Esta historia comienza en el Museo Histórico de La Haya, donde se preservan una lengua y un dedo humanos pertenecientes a uno de sus más insignes primeros ministros durante el Siglo de Oro neerlandés, Johan de Witt, víctima de un truculento episodio de canibalismo en la Europa del XVII. Pero llevemos el caso a la actualidad. La lengua que habla y el dedo que acusa. ¿Con qué podríamos relacionarlos?
Tal vez con la larga lengua y el dedo corto de Joe Biden, el presidente saliente de EE.UU. El pasado día de Acción de Gracias y tras negar en reiteradas ocasiones que jamás indultaría a su hijo Hunter de sus condenas firmes por evasión de impuestos -en el tiempo en que asesoraba a una empresa energética ucraniana (y subrayo ucraniana)- resolvió otorgarle un indulto “total e incondicional”, incluyendo cualquier posible cargo futuro. Antes ya lo hizo el también demócrata Bill Clinton con su hermano. Pero esta vez, además de los republicanos, buena parte de los congresistas de su partido han denostado al presidente por haber vulnerado “fundamental y permanentemente” las reglas del indulto presidencial.
Con este precedente, Trump bien podría indultar a quienes asaltaron el Capitolio. Idéntica lógica en España: indultos por conveniencia personal, imputados que permanecen en sus cargos. Todo dentro de esa izquierda, la de la superioridad moral, hoy la de la flagrante doble moral. La que llegó al poder -¿lo recuerdan?- con la promesa de que, a la primera imputación, cese o dimisión.

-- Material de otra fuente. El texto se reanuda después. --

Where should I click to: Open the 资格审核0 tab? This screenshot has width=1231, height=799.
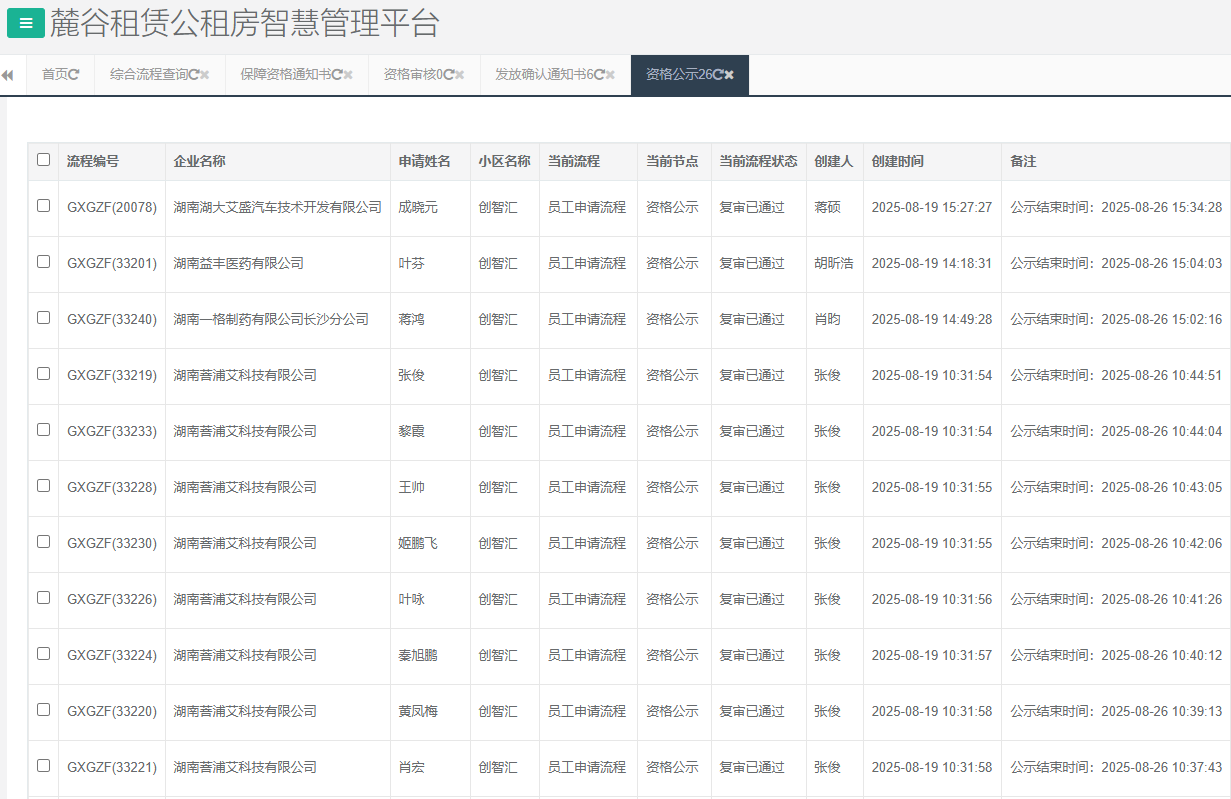click(x=412, y=75)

¿Fue el caso de Johan de Witt? Todo lo contrario. Accedió al cargo de Gran Pensionario precedido por un prestigio sin igual. Era autor de uno de los primeros textos de geometría analítica, aplicó sus conocimientos matemáticos en beneficio de Holanda, sus tratados económicos inspiraron a Adam Smith. Tenía un problema: era un republicano de verdad, lo que le granjeó la aversión de su monarca, Guillermo de Orange.
La derrota ante Luis XIV precipitó la venganza monárquica. Su hermano fue acusado de traición, encarcelado y torturado. Cuando Johan, ya cesado, acudió a socorrerle, una turba se le echó encima. Tras colgar a los dos hermanos por los pies, fueron castrados y desmembrados.
Alejandro Dumas lo contaría así en El Tulipán Negro: “Todos querían sacar una gota de sangre del héroe caído y arrancarle un jirón de sus vestiduras. Después de haber destrozado a los dos hermanos, la turba arrastró sus cuerpos desnudos al patíbulo improvisado, donde los verdugos aficionados los colgaron de los pies. Entonces vinieron los canallas más cobardes de todos, que no se habían atrevido a herir la carne viva, para cortar la pieza muerta y luego ir por la ciudad vendiendo pequeños trozos de los cuerpos de Johan y Cornelius a diez sous la pieza”. Si esto es literatura, la no menos cruda realidad histórica acredita cómo un platero local cumplió la promesa de arrancar sus corazones a los De Witt con sus propias manos, mientras otro testigo presencial asegura haber visto cómo “los furiosos devoraron su hígado y sus intestinos, en medio de un paroxismo caníbal”.
Quedaron esa lengua y ese dedo, los que se muestran en el Museo Histórico de La Haya. Los que siguen acusando a Biden y a alguno más. De todo lo que se cuenta. Incluso de lo que no se puede contar.